▸ **WHAT NEEDS TO BE DONE**: Reproduce verbatim the items that begin with the line containing "Screen dimensions: 1568x684" and end with the line containing "tap(548, 497)", both of those lines included. Leave the pictures out of your answer.

▸ **EXERCISE INPUTS**:
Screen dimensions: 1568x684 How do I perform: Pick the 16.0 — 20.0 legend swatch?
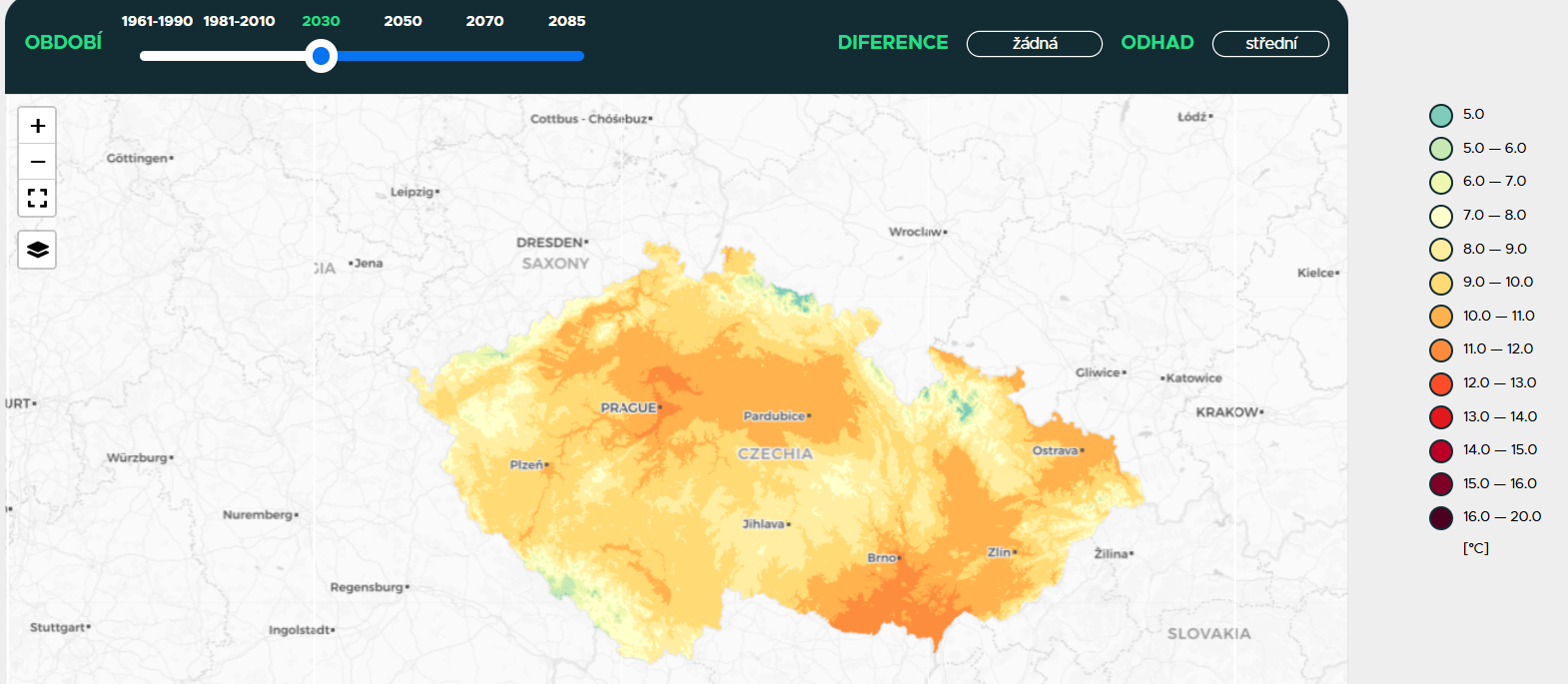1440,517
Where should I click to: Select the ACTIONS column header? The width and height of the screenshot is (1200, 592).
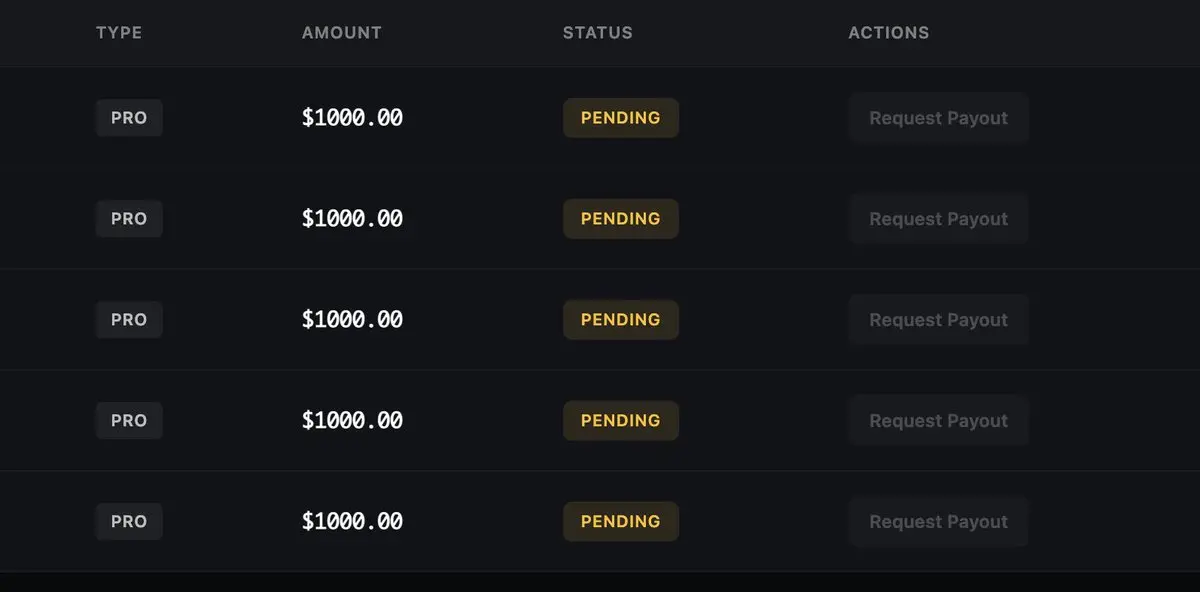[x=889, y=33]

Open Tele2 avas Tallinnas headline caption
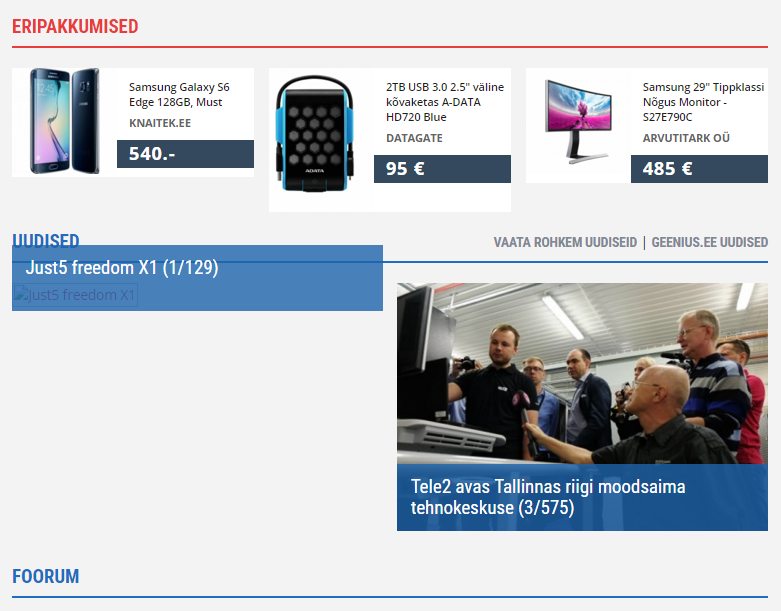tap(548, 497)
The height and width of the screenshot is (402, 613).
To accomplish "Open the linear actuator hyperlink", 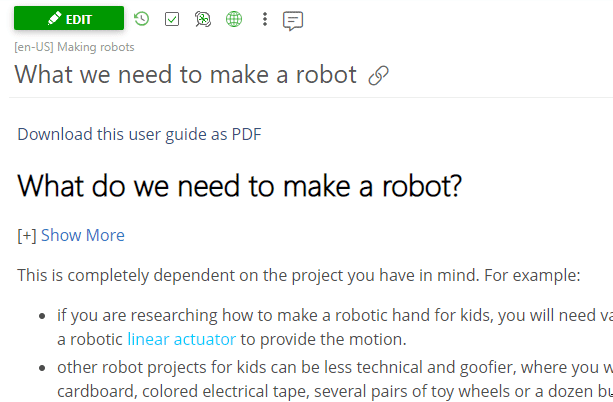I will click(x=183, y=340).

...

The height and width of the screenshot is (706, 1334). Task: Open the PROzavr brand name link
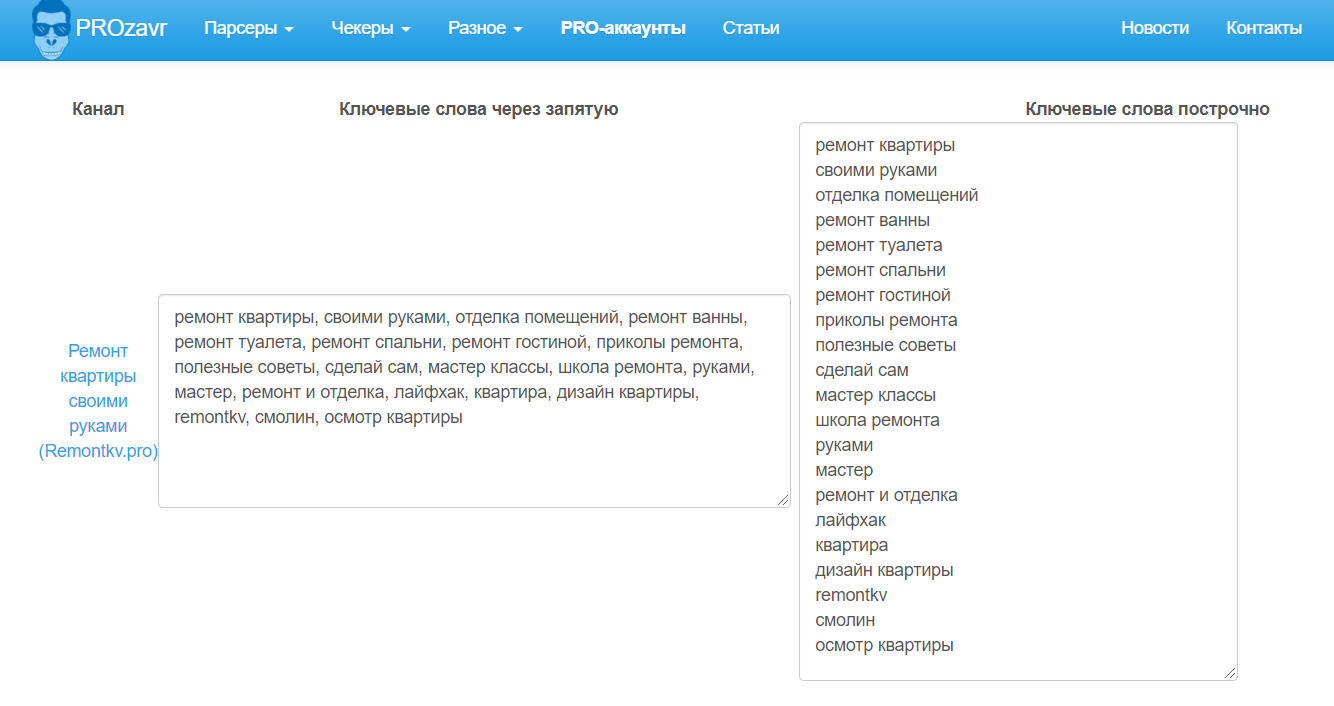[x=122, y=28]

▸ **TASK OUTPUT**:
Screen dimensions: 1568x684 How do I perform: Pick the 16.0 — 20.0 legend swatch?
1440,517
Where should I click to: Select the ACTIONS column header? The width and height of the screenshot is (1200, 592).
[x=889, y=33]

Open Tele2 avas Tallinnas headline caption
tap(548, 497)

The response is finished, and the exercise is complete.